Inhuman legislation such as the Rockefeller laws of 1973 in New York State, which imposed a minimum sentence of 15 years for selling two ounces of marijuana, provided prosecutors major weapons in extracting plea bargains. Federal mandatory sentencing laws contributed to the power shift. Moreover, while a prosecutor has access to information on a felony case, even before an arrest is made, a defense attorney's information-starved when they take on a client, often because it's hard to get access to the client in jail. The prosecutor, who may already have a mandatory sentence bludgeon, goes into the initial meeting with the defense attorney with confidence and bargaining power, usually demanding a fast plea deal, which ups the pressure on the defense. Prosecutorial leeway in setting the charges tips the scales even more. A prosecutor can offer a guilty plea to a personal drug sale charge that carries no mandatory sentence, backing it with a threat that a refusal means they'll bump it up to a "conspiracy" drug distribution charge that carries a stiff mandatory sentence.

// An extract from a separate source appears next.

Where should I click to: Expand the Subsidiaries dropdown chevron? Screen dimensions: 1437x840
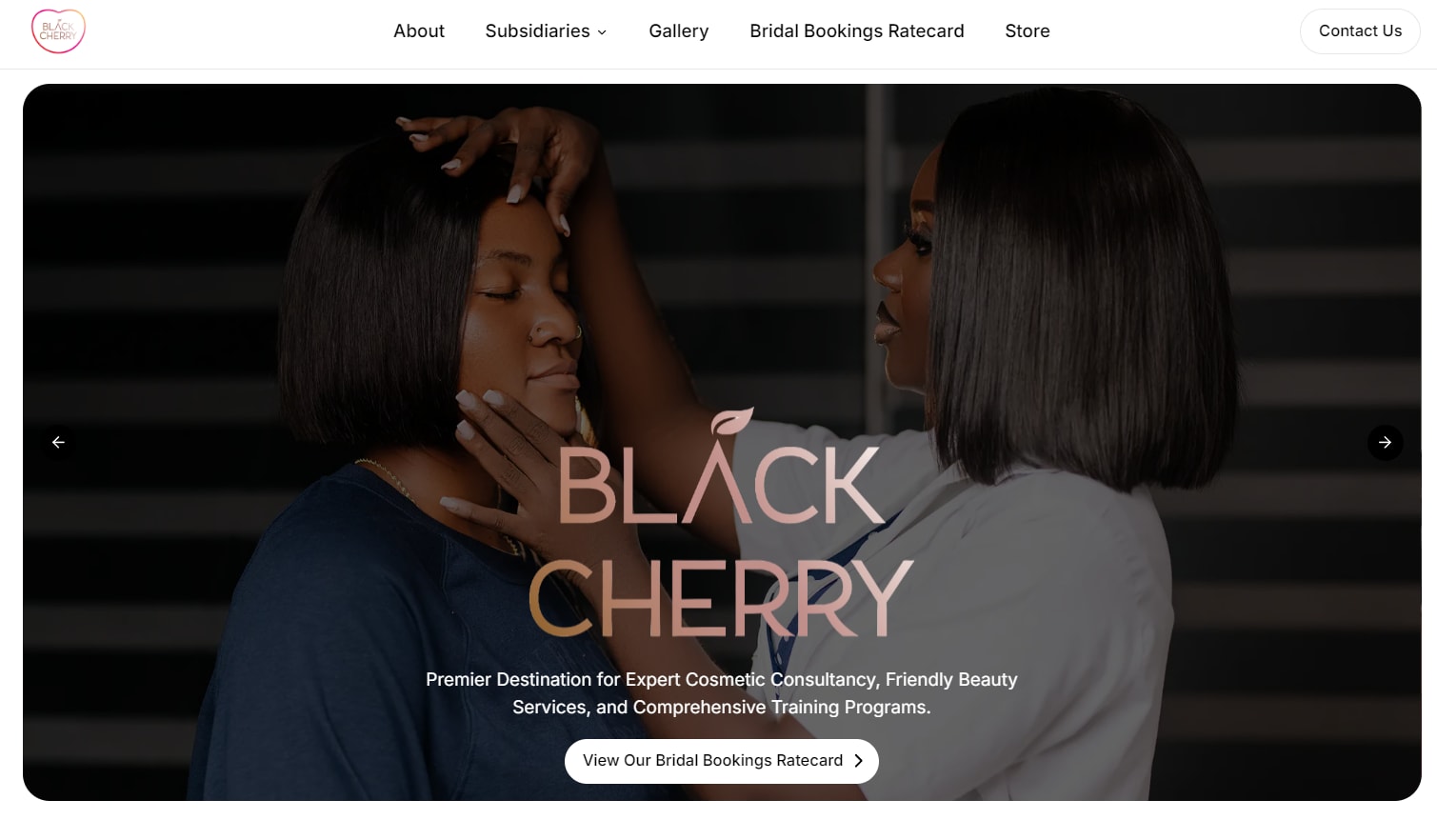[x=602, y=32]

Prosecutors, who are judged on how "tough on crime" they are, have no incentive to offer compassion and leniency, and they realize the judge no longer presents much of a defense against their zealotry. The plea bargaining process is carried out in secret, rendering it unreviewable. It's the polar opposite of a public trial. Defendants with few resources and a checkered past often have substantial insight into a justice system they know they can't trust. Sometimes this pushes them into lying to their own lawyer in the interest of self-preservation.

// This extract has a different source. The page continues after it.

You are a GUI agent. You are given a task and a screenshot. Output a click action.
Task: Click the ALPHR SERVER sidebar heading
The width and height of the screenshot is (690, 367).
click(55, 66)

The state has plenty of reasons to avoid jury trials, such as saving victims from having to testify, clearing judges' dockets, keeping police on patrol instead of waiting to testify, sparing the high cost of a trial, and reducing the need for more judges.
You'll notice that all the above reasons are aligned with the interests of the state, not the rights of citizens. To get a glimpse at what this one-sided approach has produced, do some conservative calculating and cut the Innocence project's exoneree figure in half, meaning around five percent of all innocent felony convicts plead guilty. Even such a low-ball estimate would mean that approximately 100,000 innocent people helped put themselves behind bars, serving long sentences. That's shamefully high for the nation of "American exceptionalism" that's already imprisoning too many for non-violent crimes.